In the case of violation of the act, the party disclosing information on a person with HIV or advocating hatred against them will be punished with a fine of one lakh rupees or imprisonment ranging from 3 months to 2 years.

Ombudsman Appointment under HIV and AIDS Bill

  • An ombudsman will be appointed by each state government to inquire into complaints related to the violation of the Act and the provision of health care services.
  • The Ombudsman shall submit a report to the state government every six months stating the number and nature of complaints received, the actions taken and orders passed.

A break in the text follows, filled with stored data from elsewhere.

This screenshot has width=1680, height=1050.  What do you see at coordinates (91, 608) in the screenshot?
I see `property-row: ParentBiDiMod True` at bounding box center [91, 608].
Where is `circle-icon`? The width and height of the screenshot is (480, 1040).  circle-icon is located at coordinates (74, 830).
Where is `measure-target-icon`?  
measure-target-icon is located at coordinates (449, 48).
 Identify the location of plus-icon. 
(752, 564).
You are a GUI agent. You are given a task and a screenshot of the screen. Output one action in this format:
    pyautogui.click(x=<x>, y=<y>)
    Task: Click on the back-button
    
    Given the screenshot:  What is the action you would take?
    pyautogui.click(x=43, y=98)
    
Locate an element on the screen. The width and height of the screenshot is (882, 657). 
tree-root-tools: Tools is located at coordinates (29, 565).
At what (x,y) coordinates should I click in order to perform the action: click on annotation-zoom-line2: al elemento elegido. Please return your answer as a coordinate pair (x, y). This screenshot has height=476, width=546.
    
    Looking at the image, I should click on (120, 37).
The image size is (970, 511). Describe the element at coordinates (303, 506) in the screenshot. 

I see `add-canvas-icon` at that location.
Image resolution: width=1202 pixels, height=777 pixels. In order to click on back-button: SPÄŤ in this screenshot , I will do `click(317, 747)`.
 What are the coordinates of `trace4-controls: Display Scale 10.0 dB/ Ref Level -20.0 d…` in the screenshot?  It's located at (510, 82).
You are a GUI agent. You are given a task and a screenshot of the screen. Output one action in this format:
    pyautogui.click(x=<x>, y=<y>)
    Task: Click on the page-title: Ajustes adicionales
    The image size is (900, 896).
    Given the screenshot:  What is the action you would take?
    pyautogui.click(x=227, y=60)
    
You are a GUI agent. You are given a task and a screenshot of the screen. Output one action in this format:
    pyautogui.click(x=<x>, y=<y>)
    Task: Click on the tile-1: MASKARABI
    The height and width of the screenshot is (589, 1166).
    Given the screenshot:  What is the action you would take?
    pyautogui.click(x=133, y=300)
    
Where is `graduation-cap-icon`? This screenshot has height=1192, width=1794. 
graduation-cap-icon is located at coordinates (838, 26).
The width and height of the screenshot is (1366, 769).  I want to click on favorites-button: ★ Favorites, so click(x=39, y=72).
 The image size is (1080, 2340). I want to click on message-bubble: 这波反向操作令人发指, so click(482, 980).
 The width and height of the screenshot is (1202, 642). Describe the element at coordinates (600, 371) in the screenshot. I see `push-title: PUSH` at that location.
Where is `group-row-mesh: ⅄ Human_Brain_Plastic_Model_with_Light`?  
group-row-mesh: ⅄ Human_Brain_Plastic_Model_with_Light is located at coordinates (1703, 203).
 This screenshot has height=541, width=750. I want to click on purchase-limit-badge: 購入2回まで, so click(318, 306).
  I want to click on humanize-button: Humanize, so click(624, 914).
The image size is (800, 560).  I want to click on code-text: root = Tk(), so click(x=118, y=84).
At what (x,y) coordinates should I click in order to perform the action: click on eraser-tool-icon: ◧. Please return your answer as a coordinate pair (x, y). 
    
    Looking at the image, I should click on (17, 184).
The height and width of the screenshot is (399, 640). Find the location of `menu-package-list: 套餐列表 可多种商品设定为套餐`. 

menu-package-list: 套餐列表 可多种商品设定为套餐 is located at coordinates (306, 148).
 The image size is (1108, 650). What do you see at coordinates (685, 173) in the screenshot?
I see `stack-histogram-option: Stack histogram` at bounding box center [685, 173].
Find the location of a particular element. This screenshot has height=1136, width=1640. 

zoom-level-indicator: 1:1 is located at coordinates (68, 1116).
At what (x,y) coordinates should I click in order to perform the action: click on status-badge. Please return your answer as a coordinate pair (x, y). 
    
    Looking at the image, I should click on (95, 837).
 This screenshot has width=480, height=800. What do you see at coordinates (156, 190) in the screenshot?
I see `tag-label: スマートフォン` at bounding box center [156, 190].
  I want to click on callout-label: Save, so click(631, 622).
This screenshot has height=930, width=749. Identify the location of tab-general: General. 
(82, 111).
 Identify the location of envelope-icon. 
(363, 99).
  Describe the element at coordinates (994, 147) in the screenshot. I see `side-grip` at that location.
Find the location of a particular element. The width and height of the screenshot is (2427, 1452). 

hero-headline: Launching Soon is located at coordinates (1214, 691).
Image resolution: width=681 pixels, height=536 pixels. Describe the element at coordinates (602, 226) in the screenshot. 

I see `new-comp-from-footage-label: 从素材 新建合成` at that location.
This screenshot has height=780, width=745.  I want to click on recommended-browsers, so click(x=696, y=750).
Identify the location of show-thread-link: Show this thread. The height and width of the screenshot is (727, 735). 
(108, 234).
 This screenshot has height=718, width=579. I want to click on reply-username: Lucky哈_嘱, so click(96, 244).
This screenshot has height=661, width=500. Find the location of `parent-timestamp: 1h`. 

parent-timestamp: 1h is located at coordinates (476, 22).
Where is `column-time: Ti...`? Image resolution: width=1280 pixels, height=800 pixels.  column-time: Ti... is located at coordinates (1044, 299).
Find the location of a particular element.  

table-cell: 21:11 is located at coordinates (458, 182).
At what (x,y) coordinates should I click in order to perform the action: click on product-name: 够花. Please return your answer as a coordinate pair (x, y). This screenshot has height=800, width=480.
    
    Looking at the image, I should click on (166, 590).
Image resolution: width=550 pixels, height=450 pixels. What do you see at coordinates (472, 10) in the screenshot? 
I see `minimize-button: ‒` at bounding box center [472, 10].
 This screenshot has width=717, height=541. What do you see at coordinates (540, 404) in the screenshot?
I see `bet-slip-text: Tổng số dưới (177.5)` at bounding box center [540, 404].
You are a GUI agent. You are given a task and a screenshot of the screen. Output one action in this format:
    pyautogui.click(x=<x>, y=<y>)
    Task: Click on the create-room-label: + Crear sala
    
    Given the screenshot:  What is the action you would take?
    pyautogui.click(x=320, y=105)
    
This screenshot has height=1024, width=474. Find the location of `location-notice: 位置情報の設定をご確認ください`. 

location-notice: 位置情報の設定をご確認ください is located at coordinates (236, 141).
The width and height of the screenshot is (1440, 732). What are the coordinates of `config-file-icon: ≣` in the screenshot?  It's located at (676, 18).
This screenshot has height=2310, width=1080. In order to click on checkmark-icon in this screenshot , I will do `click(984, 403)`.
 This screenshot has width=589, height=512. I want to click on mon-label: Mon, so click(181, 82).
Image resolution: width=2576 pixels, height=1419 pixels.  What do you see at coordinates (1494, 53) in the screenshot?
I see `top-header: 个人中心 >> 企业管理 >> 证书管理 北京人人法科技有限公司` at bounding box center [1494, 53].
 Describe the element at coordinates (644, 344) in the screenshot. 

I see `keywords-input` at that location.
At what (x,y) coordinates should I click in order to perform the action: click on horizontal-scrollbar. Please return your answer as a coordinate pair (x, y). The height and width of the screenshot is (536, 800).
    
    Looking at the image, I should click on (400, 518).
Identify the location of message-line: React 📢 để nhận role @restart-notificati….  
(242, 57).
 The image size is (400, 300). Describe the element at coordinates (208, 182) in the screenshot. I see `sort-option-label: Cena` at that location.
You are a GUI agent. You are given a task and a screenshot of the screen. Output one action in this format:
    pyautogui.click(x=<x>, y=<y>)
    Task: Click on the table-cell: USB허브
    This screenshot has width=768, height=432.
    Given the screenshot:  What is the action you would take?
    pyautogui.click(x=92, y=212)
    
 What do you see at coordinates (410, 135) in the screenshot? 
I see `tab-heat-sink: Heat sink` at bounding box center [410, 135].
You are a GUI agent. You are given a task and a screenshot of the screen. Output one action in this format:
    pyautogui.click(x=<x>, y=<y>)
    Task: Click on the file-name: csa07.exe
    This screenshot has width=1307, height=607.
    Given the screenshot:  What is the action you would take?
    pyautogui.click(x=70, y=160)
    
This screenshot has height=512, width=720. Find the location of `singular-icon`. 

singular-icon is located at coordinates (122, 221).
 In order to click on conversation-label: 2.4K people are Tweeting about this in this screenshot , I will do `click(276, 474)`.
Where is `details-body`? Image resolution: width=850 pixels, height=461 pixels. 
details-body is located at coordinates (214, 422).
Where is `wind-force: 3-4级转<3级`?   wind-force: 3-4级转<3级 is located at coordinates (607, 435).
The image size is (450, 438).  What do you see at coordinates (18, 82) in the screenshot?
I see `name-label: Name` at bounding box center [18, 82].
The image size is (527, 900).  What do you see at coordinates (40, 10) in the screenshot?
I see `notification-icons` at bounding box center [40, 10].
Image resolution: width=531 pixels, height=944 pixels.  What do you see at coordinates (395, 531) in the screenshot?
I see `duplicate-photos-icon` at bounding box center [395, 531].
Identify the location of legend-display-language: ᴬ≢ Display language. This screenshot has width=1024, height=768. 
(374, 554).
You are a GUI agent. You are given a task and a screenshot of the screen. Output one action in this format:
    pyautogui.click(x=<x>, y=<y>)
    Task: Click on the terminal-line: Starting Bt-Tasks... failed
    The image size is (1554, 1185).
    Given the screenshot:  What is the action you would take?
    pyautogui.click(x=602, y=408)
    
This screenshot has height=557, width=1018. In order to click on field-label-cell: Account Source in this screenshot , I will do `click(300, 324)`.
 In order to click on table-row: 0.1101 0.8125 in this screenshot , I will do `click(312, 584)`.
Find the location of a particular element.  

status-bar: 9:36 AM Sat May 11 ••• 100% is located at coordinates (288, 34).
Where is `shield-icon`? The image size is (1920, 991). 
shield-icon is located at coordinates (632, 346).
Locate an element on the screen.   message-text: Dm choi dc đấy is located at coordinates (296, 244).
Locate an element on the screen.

Recent News The World AIDS Day is observed on 1st December every year all over the world. It was founded in 1988 by the World Health Organization (WHO) and was the first ever global health day with a motto of raising public awareness about Acquired Immuno Deficiency Syndrome. AIDS is a pandemic disease caused by the infection of Human Immunodeficiency Virus (HIV), which damages the human immune system. In 2019, 6,90,000 people died from HIV-related causes and 1.7 million people were newly infected, with nearly 62% of these new infections occurring among key populations and their partners. **Theme for 2020: “Global solidarity, resilient HIV services.” On World AIDS Day 2020, WHO is calling on global leaders and citizens to rally for “global solidarity” to overcome the challenges posed by Covid-19 on the HIV response.
HIV prevention, testing, treatment and care services are all being disrupted particularly in countries with fragile health systems. Slowing progress means the world will be missing the “90-90-90” targets for 2020, which were to ensure that: 90% of people living with HIV are aware of their status, 90% of people diagnosed with HIV are receiving treatment, and 90% of all people receiving treatment have achieved viral suppression. Any slowing down in provision of these services will leave many vulnerable populations at greater risk of HIV infection and AIDS-related deaths and missing these intermediate targets will make it difficult to achieve the target of elimination of AIDS by 2030. In 2020, the International Year of the Nurse and the Midwife, it is a call for more protection and support to these health workers who have long been on the frontline of HIV service delivery. Significance: It reminds the public and government that HIV has not gone away and there is still a vital need to raise money, increase awareness, fight prejudice and improve education. It is an opportunity to show solidarity with the millions of people living with HIV worldwide.